Perte de chance d'un emploi à temps plein : indemnisation
- Julien Plouton - Avocat à la Cour

- 18 févr. 2014
- 3 min de lecture
Dernière mise à jour : 3 avr. 2025
TL;DR — Par un arrêt du 18 février 2014 (Crim., n° 12-87.629), la chambre criminelle de la Cour de cassation rappelle que le préjudice résultant d'une infraction doit être réparé intégralement, sans perte ni profit. Une victime qui, en raison de ses séquelles, n'a pas pu accepter une proposition d'emploi à temps plein doit être indemnisée au titre de la perte de chance, peu important qu'elle ait travaillé à temps partiel avant l'accident.
Crim. 18 févr. 2014, F-P+B, n° 12-87.629
Cet arrêt précise certaines règles gouvernant l'indemnisation des préjudices et décline le principe de la réparation intégrale.
Les faits : un accident corporel et une liquidation contestée
Dans cette affaire, la partie civile avait formé un pourvoi contre l'arrêt de la cour d'appel de Besançon liquidant ses préjudices résultant d'un accident corporel.
La victime, un jeune homme qui travaillait à temps partiel avant l'infraction, conservait de nombreuses séquelles. L'expert avait reconnu l'incompatibilité de son activité professionnelle avec un travail à temps plein. Surtout, son employeur lui avait fait une proposition d'emploi à temps plein qu'il avait été contraint de décliner en raison des séquelles de l'accident.
Le refus d'indemniser les frais de transport non listés
L'auteur du pourvoi critiquait d'abord le refus des juges du fond d'indemniser, au titre des frais divers, les frais de transport de la partie civile.
Dans cette espèce, la victime avait bénéficié de trajets pris en charge par la caisse primaire d'assurance maladie (CPAM) sans qu'une liste précise de ces trajets ne soit établie. La cour d'appel avait donc considéré qu'il était impossible de connaître précisément le nombre de trajets restés à charge de la victime et avait purement et simplement rejeté la demande.
Or le demandeur avait établi que les trajets pris en charge par la CPAM l'avaient été jusqu'en février 2009, alors que la consolidation était intervenue en juin 2009. La cassation était donc inévitable : les juges du fond, tout en reconnaissant le principe du préjudice, avaient refusé de l'indemniser. Il s'agit d'une jurisprudence constante (Soc. 18 nov. 2009, n° 08-44.175 ; Crim. 10 déc. 2013, n° 13-80.954).

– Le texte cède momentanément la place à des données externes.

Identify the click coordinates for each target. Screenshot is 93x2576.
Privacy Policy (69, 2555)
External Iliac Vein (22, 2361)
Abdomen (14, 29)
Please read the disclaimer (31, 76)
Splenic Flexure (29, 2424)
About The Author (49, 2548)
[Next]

La perte de gains professionnels futurs : le débat central
Le troisième moyen portait sur l'indemnisation des pertes de gains professionnels futurs.
La cour d'appel avait réduit l'indemnisation demandée « aux motifs que, sur la perte de gains professionnels futurs, en effet, dans la mesure où ce poste est évalué par rapport aux revenus antérieurs, Monsieur X. ne peut prétendre à une indemnisation calculée sur le salaire à temps plein qu'il aurait perçu sans l'accident, dès lors qu'antérieurement à celui-ci, il travaillait à temps partiel ».
Le moyen, très critique vis-à-vis de cette solution, faisait valoir que la perte de gains professionnels futurs a pour objet d'indemniser la victime de la perte ou de la diminution de ses revenus consécutive à l'incapacité permanente à laquelle elle est confrontée dans la sphère professionnelle à la suite du dommage. Par conséquent, selon le moyen, il appartenait aux juges du fond de calculer l'indemnisation de la victime par la différence entre son potentiel de gains antérieur à l'accident et son revenu postérieur.
La solution de la Cour de cassation : la réparation intégrale réaffirmée
Au double visa de l'article 1382 du code civil et de l'article 593 du code de procédure pénale, la Cour de cassation casse l'arrêt et rappelle que « le préjudice résultant d'une infraction doit être réparé dans son intégralité sans perte ni profit pour aucune des parties ».
Les magistrats relèvent qu'une offre d'emploi à temps plein avait été faite à la victime qui a dû y renoncer du fait de ses lésions traumatiques. Ils estiment donc que la cour d'appel a violé les articles susvisés en ne recherchant pas, comme elle y était invitée, si l'intéressé n'avait pas été privé de la chance d'occuper un emploi à temps plein par la survenue de l'accident.
Portée pratique pour les victimes
Cet arrêt confirme deux principes essentiels en droit de la réparation du dommage corporel :
L'absence de liste détaillée ne fait pas obstacle à l'indemnisation : dès lors que le principe d'un préjudice est reconnu, les juges doivent l'évaluer, le cas échéant souverainement.
La perte de chance d'occuper un emploi à temps plein est indemnisable, même lorsque la victime travaillait à temps partiel avant l'accident, dès lors qu'une opportunité concrète d'embauche à temps plein existait.